§ **Written request**: Please output the entries from the line with "Where should I click to: Click the Kraken" to the line with "[x=238, y=123]" as a two-column CSV with the columns input and output. Give each entry its own row, with its text under input and its answer under output, every field in quotation marks and any line breaks replaced by spaces.
========
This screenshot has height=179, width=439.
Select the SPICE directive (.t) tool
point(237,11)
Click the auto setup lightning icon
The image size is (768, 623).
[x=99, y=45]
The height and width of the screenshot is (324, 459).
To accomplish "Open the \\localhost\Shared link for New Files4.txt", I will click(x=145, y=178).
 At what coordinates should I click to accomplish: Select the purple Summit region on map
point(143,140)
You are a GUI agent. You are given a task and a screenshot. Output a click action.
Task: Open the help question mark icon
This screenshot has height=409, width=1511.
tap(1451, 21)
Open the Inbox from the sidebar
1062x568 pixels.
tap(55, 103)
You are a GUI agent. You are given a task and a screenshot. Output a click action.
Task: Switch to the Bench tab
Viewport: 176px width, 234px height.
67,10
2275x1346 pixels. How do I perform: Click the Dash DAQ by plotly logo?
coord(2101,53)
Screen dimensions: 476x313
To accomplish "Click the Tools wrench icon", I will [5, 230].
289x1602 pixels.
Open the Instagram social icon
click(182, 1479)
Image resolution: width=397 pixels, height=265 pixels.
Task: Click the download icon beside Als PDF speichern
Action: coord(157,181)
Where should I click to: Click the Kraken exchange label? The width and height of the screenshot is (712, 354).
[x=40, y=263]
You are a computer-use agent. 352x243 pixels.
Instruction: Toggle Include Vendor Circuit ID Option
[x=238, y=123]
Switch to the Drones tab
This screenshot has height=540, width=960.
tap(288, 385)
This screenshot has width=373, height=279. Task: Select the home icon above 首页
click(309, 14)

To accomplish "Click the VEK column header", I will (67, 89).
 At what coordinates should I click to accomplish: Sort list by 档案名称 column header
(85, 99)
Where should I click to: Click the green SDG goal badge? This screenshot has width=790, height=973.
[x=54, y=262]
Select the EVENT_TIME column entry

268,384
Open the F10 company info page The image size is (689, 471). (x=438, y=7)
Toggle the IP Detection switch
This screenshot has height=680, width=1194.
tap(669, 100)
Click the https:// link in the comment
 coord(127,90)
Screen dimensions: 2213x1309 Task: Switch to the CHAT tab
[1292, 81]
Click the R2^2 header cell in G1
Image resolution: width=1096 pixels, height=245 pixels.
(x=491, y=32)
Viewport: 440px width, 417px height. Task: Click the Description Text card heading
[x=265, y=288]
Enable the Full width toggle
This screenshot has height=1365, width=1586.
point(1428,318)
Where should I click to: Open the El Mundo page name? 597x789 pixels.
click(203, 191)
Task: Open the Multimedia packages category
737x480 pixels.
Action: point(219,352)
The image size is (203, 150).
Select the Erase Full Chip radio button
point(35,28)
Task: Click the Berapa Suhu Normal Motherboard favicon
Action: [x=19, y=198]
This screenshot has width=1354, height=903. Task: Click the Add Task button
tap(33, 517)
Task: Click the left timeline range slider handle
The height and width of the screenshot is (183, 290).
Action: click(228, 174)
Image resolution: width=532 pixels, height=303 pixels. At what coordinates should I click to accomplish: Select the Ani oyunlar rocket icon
========
§ **Result for this task**:
input,output
"Where should I click to: Click the Kraken exchange label? The width and height of the screenshot is (712, 354).","[x=40, y=263]"
"You are a computer-use agent. 352x243 pixels. Instruction: Toggle Include Vendor Circuit ID Option","[x=238, y=123]"